Las Tunas.-En el vertiginoso mundo del ajedrez Blitz, donde cada segundo cuenta y los errores se pagan caro, César Alejandro Pérez escribió una página histórica para el deporte tunero.
El Maestro FIDE logró su segunda norma de Maestro Internacional y, se coronó campeón nacional en esta modalidad, convirtiéndose en el único trebejista del Balcón del Oriente cubano en alcanzar este título.
Pérez abrió el torneo con dos derrotas consecutivas y luego hilvanó siete triunfos consecutivos. Con apenas tres minutos de descanso entre rondas, la presión era máxima.
“Tenía que entrar a la competición como me decía mi entrenador Carlos Castellano. No pensar en ganar las partidas que quedaban, sino en ganar la que tocaba”, relató Pérez.
Poco a poco, la estrategia dio frutos. Tras enfrentarse a seis maestros internacionales, comenzó a sumar victorias inesperadas contra rivales que siempre habían sido sus “bestias negras”. Entre ellos, Dylan Berdayes, quien lo había derrotado en tres ocasiones anteriores en partidas clásicas, y Elier Miranda, excampeón nacional.
El momento decisivo llegó frente al Gran Maestro Omar Almeida, uno de los jugadores más fuertes del país, con un Elo cercano a los 2600. Almeida, con blancas y clara ventaja, le ofreció tablas, lo que le aseguraba el tercer lugar. Pero el tunero no aceptó.
“El que tenga miedo a morir que no nazca -aseguró jocosamente- Almeida cometió un error y dejó una torre en el aire. No lo perdoné y terminé imponiéndome».
Con esa victoria, se consagró campeón de Cuba en Blitz, un título nunca antes alcanzado por un tunero. “La alegría no la podía disimular”, confesó.

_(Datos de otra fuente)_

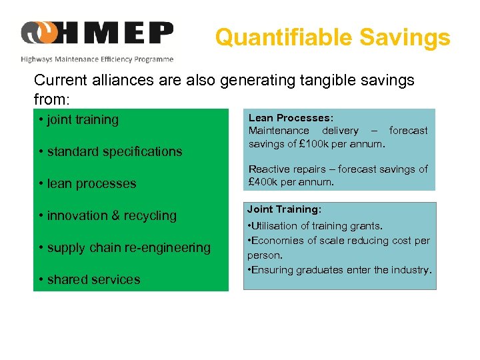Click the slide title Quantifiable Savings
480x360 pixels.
click(x=332, y=37)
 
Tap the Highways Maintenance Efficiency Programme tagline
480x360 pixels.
click(x=97, y=59)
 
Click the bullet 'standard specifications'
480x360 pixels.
click(x=110, y=152)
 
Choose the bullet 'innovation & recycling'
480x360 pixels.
click(x=108, y=216)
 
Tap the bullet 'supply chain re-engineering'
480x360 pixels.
click(x=125, y=248)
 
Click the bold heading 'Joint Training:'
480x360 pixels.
click(x=284, y=209)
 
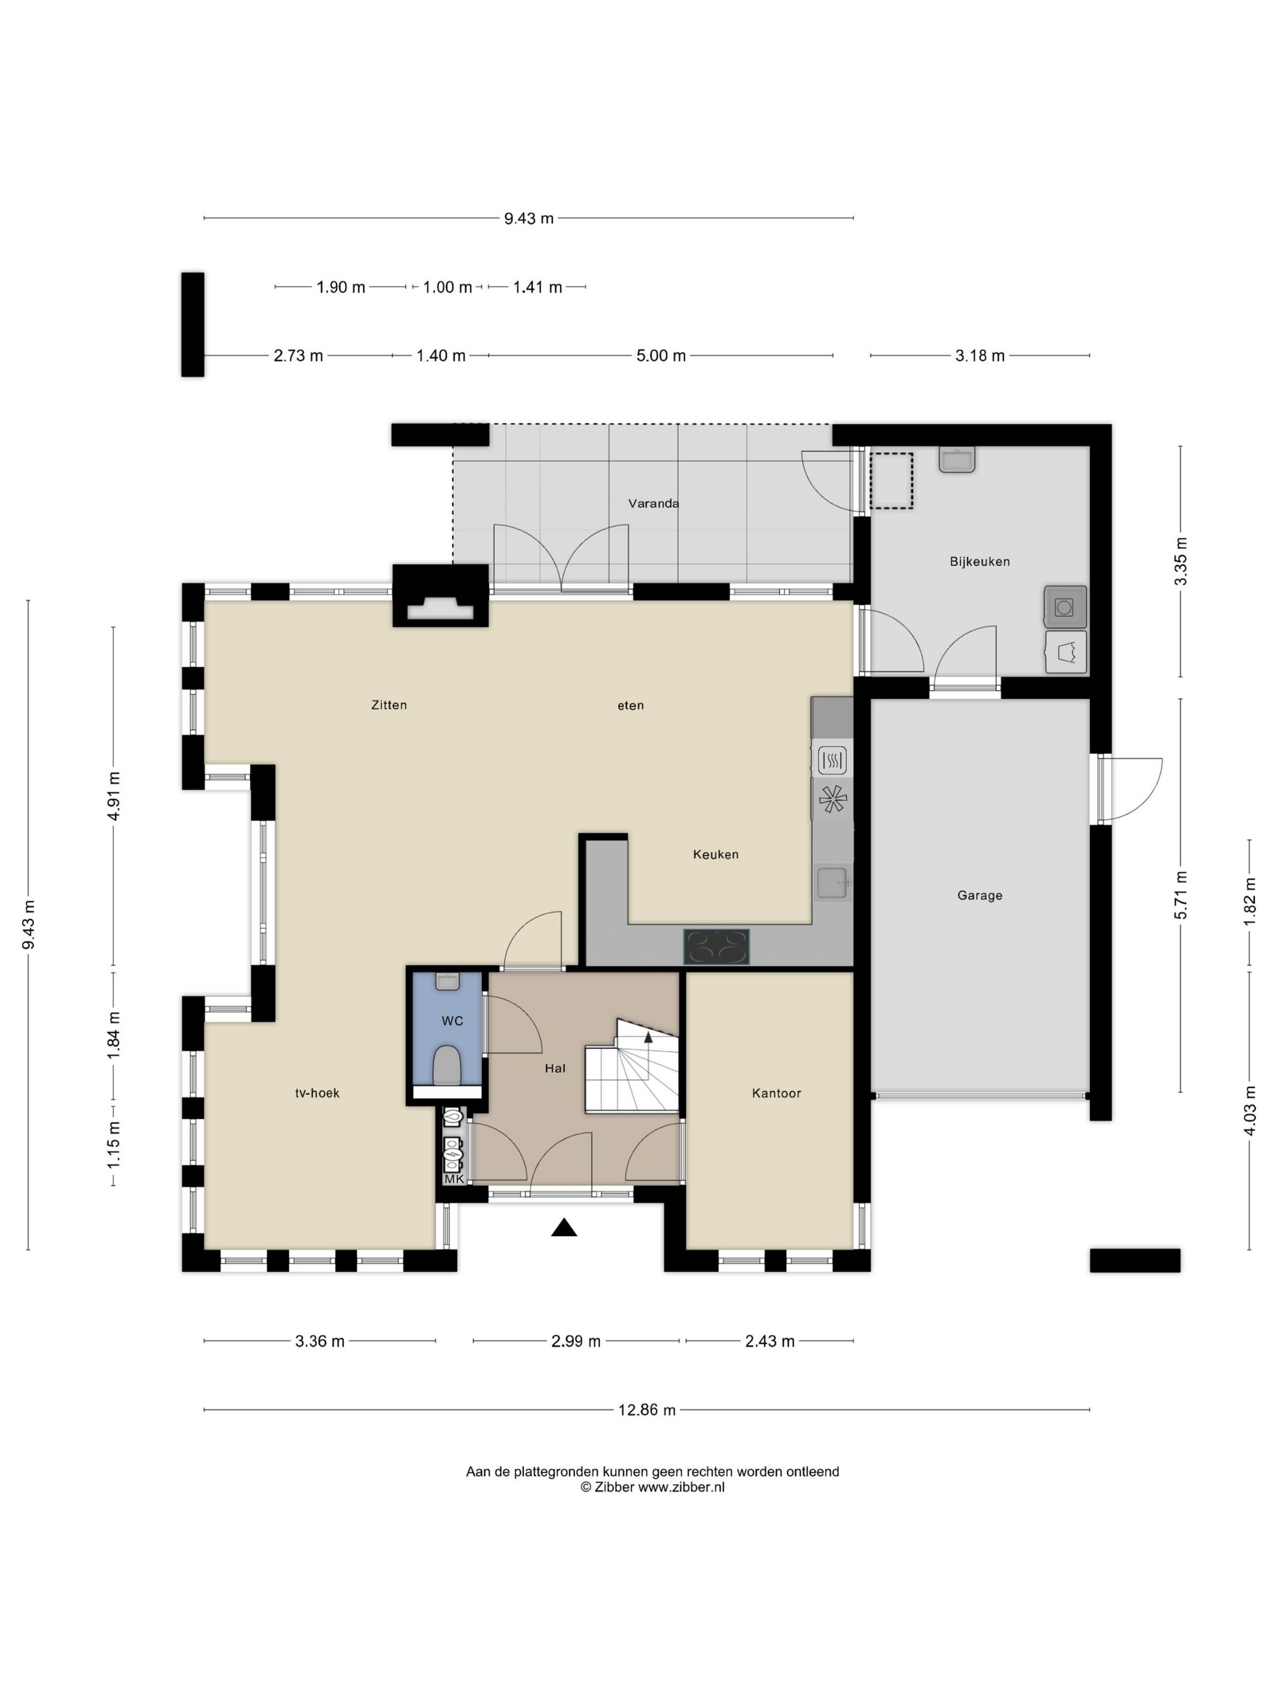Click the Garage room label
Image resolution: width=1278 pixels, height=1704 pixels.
(x=979, y=895)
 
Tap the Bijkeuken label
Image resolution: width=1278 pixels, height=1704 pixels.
(x=979, y=562)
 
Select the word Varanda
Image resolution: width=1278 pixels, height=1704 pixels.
(x=653, y=504)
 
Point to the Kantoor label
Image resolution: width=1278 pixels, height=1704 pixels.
(x=777, y=1093)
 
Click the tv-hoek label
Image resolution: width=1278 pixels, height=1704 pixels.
(x=318, y=1093)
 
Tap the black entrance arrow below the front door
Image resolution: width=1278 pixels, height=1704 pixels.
(x=564, y=1227)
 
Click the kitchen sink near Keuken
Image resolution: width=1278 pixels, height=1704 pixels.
(x=833, y=882)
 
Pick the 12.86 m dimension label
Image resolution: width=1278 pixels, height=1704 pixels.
(x=647, y=1409)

Al preguntarle por su rival más difícil, Pérez no dudó. “Dylan Berdayes, sin dudas. Era mi ‘bestia negra’ y superarlo fue una demostración de que mi ajedrez evolucionó y que está preparado para retos mayores».

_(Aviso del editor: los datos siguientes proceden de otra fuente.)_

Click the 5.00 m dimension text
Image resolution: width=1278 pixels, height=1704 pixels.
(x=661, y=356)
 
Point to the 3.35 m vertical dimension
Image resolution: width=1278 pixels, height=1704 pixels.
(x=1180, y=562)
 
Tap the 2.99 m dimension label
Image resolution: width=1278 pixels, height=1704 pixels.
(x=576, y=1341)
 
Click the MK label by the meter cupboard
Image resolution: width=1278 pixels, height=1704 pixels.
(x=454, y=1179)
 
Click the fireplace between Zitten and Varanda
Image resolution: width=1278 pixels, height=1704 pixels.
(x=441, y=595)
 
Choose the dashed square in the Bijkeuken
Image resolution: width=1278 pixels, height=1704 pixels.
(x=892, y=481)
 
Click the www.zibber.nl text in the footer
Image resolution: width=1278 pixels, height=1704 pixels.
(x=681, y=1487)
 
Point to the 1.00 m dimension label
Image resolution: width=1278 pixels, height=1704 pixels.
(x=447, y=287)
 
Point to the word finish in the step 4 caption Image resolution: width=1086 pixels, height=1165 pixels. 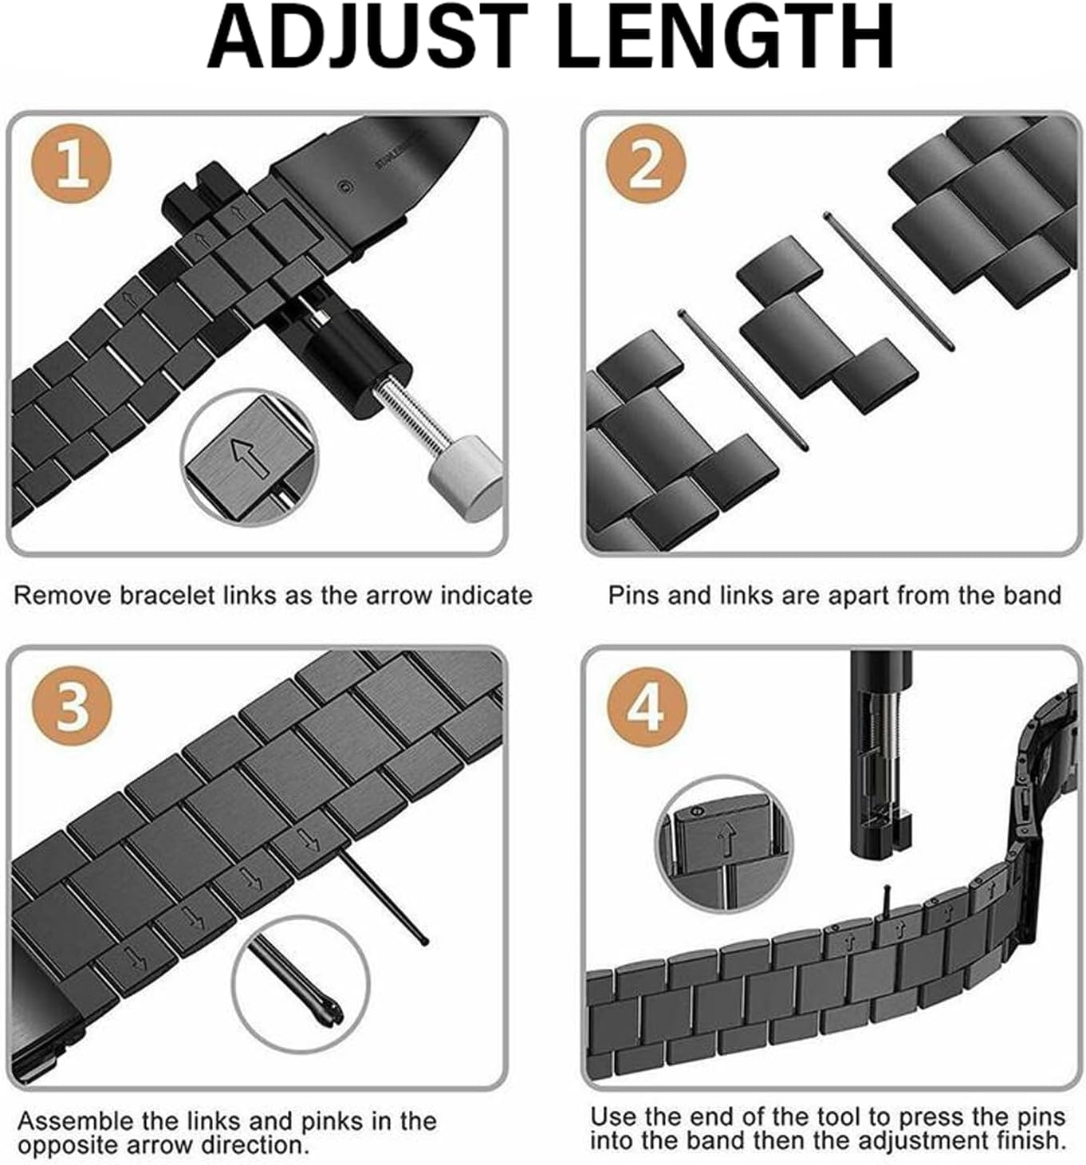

El triunfo de César Alejandro Pérez en el Blitz no solo representa una victoria personal, sino una meta vencida. Desde las derrotas iniciales hasta imponerse frente a grandes ajedrecistas, su recorrido demuestra que la fortaleza mental y la confianza en uno mismo pueden cambiar el rumbo de cualquier partida.